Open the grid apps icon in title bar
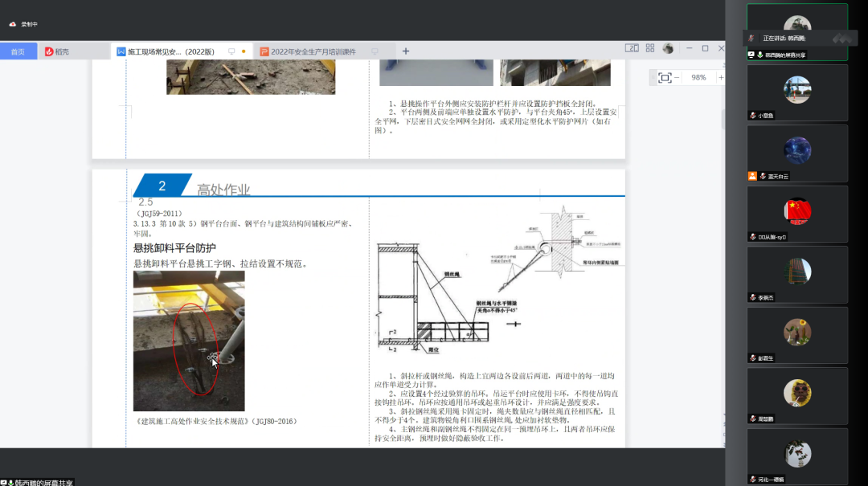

━━━━━━━━━━

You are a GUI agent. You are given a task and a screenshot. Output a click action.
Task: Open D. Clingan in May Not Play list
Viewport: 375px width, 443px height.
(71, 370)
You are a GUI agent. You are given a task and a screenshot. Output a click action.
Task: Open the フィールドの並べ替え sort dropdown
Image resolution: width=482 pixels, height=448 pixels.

━━━━━━━━━━

▸ INSTRUCTIONS FOR THE TASK: Exact duplication is required for the lines above, from the line that contains "Task: Open the フィールドの並べ替え sort dropdown" to the line that contains "Image resolution: width=482", inclusive; omit all others.

▸ OUTPUT OF THE EXERCISE:
Task: Open the フィールドの並べ替え sort dropdown
Image resolution: width=482 pixels, height=448 pixels.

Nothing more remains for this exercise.